I think they've improved a lot WRT fixing problems--we had a chat with them after some issues with Datomic in production, and since then (6 months ago) we've had every problem we've discovered get fixed very promptly, and Datomic's continued to scale for us.
coolsunglasses - Why did Datomic seem slow to you? Can you describe the problems you had in detail? I'm not from Cognitect, just someone who is developing some prouducts that currently use Datomic among a few other databases.
Would love to hear some honest feedback. Maybe your struggles were because of the tech, earlier versions, bad hardware config, or mis-applied use case?
Stardog[0], a semantic/ontological[1] database, is probably best in class, and is closed source. Anyone interested in writing a open source triplestore, email me ;)
[0] http://stardog.com/
[1] They've started calling it a graph database, though I think triplestore is the most correct name
When you're best in class you can afford to be proprietary.
Clark & Parsia had a history of open source (eg. Pellet) which was the best in-memory reasoner for a long time IMO... but not a lot of luck getting sustainable business subscription revenue. This led to the switch to dual-license AGPL in 2008 and now closed-source Stardog...
The nice thing if you where using Stardog and this happened, you could easily move to any of its competitors which implement the same standards. Including opensource version too. i.e. you might miss a feature but at least your queries will still rung and you won't need to redo your whole app again.
SPARQL should really be everyone first technology to investigate before heading off to anything else. i.e. when you are still pivoting every week you should have the most generic database tech possible. Only when you scale you should specialize.
One could be "interested in writing a open source triplestore", but why would you go down that path rather than, say, optimizing the heck out of Neo4J?
Well, first, I don't have a high opinion of Neo4j. Secondly, SparQL queries are pretty distinct, and while, yes, they can be translated into generic graph queries, I'm pretty sure there are some fun optimizations to be had if you focus on their patterns 100%. Thirdly, because it'd be a hell of a lot of fun! Why else would anyone write a database...

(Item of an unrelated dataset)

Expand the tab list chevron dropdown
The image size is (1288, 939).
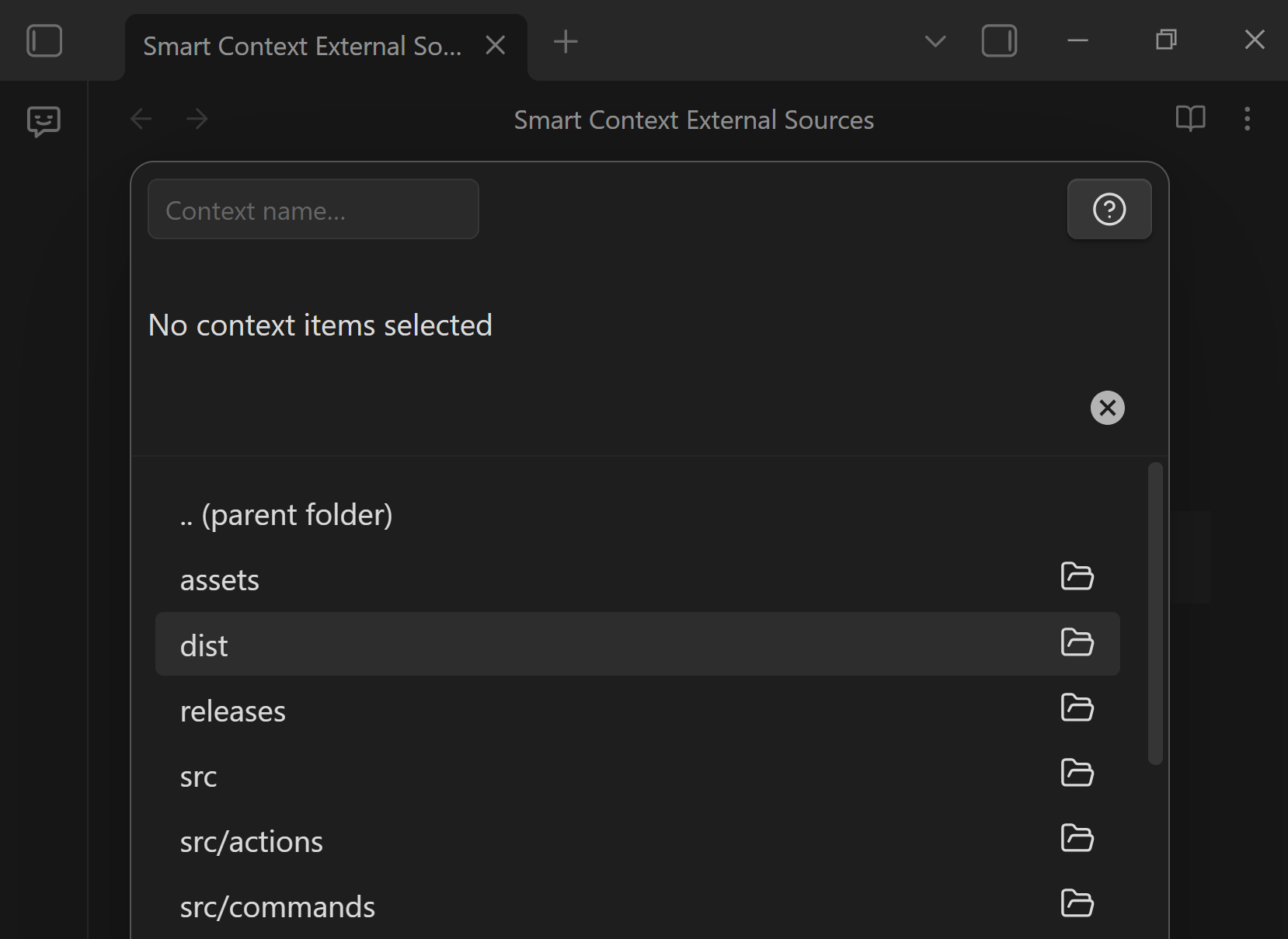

> Thirdly, because it'd be a hell of a lot of fun! Why else would anyone write a database...
Presumably, because you have a business, which has a product, which has a nascent feature, which requires some particular set of time-and-space-and-distribution guarantees that no current database on the market makes. This is why, for example, Cassandra was developed.
Do you mean forking the codebase or layering something like N3 over it? (btw, last I checked the Neo4j community version could only scale up and the distributed version was commercial.)
While there are some OSS column store DBs, Vertica is a very well put together solution.
It's very fast, it scales reasonably well, it has support for wide-range of analytic functions, and good support.
Foundationdb has ACID transactions over the entire db, over the cluster and over multiple keys. And fast.
I've looked over so many open sources alternatives, and they claim ACID but it's a deception based on some narrow interpretation of ACID. It's very annoying to spend time researching to discover the truth between the lines.
I would love to find a fast, scalable open source db that implements Foundationdb's features.
Clustered Indexes. Data in-index. Restoring your database should not be measured in hours for just millions of rows. Statement generation for backups? IF you had clustered indexes you'd never finish restoring.